Analysts have noted that AirGate’s affiliate agreement with Sprint is the most exclusive among the affiliates as it prevents Sprint from offering any wireless service in AirGate’s service area regardless of spectrum used. The other affiliate agreements prevent Sprint only from offering service using the 1.9 GHz spectrum band.
Sprint did manage to clear an affiliate hurdle last week as it announced a forbearance agreement with rural telecommunications provider Shenandoah Telecommunications Co. Shentel said the agreement reflects the parties’ desire to avoid litigation while they renegotiate terms of Shentel’s current affiliate agreement, which will be violated by Sprint’s acquisition of Nextel.
Terms of Shentel’s forbearance agreement are similar to an agreement reached between Sprint and affiliate UbiquiTel Inc. earlier this month.
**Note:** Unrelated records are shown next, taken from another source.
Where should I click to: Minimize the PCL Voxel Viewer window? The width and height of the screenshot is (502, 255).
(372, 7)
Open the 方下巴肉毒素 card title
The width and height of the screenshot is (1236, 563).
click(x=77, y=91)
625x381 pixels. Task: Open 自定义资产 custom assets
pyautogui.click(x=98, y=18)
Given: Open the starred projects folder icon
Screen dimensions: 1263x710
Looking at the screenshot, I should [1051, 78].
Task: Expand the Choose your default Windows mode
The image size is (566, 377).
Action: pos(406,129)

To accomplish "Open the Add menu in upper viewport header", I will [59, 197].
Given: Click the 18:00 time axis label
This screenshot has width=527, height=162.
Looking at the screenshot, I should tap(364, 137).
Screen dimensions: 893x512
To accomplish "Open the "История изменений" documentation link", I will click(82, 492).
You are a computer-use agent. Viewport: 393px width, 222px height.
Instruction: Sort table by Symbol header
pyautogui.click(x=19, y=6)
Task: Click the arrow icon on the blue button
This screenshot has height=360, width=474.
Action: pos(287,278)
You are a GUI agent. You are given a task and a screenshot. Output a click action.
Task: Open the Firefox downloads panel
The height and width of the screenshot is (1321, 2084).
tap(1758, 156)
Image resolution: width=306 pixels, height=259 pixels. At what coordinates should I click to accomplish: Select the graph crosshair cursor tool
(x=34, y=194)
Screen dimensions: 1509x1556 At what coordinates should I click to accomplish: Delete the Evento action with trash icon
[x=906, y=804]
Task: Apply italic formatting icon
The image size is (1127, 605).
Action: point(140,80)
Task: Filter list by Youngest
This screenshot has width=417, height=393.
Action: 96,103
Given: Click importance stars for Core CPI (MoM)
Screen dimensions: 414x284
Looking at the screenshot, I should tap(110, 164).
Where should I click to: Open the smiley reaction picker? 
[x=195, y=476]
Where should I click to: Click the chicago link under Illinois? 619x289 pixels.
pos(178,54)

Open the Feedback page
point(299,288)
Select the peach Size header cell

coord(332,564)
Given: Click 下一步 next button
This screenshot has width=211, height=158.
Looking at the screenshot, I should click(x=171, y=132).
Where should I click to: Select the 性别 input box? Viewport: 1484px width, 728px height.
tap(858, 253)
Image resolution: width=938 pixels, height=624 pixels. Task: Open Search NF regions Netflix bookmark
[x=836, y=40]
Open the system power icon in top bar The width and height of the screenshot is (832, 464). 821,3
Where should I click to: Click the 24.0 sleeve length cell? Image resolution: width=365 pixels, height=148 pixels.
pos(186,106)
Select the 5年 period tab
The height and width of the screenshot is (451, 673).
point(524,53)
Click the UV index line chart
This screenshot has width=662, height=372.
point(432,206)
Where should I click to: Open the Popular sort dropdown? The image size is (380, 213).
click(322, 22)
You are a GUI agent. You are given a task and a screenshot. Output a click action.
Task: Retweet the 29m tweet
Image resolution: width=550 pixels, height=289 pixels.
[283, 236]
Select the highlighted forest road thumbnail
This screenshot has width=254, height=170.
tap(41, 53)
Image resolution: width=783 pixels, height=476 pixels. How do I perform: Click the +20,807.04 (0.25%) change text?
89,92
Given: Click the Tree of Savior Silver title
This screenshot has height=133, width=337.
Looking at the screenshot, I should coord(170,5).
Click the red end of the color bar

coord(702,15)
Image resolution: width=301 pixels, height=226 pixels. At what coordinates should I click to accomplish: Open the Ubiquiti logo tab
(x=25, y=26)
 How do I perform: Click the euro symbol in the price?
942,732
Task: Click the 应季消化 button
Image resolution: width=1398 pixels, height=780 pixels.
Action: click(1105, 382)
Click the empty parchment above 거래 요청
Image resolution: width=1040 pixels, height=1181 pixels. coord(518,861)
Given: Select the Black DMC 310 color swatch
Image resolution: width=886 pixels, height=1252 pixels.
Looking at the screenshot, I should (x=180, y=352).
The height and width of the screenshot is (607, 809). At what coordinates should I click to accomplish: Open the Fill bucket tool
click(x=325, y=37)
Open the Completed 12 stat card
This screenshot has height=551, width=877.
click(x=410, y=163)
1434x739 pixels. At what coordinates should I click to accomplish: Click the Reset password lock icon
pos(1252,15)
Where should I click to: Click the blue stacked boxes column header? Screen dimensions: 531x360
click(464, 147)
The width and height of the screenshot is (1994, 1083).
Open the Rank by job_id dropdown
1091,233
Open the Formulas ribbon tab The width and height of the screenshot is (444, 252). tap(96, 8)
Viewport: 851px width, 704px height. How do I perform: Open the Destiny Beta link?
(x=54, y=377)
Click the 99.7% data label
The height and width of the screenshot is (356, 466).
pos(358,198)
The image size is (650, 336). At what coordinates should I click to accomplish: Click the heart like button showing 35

Those terms include several provisions designed to protect Shentel and UbiquiTel’s CDMA customer bases from competing iDEN services that will be offered by Nextel in Shentel’s and UbiquiTel’s service areas.
Sprint also announced last week it successfully completed a tender offer for disgruntled affiliate US Unwired Inc.’s outstanding common stock as part of a $1.3 billion acquisition. Both companies were in the midst of court proceedings brought by US Unwired against Sprint claiming the pending acquisition of Nextel would violate portions of its affiliate agreement.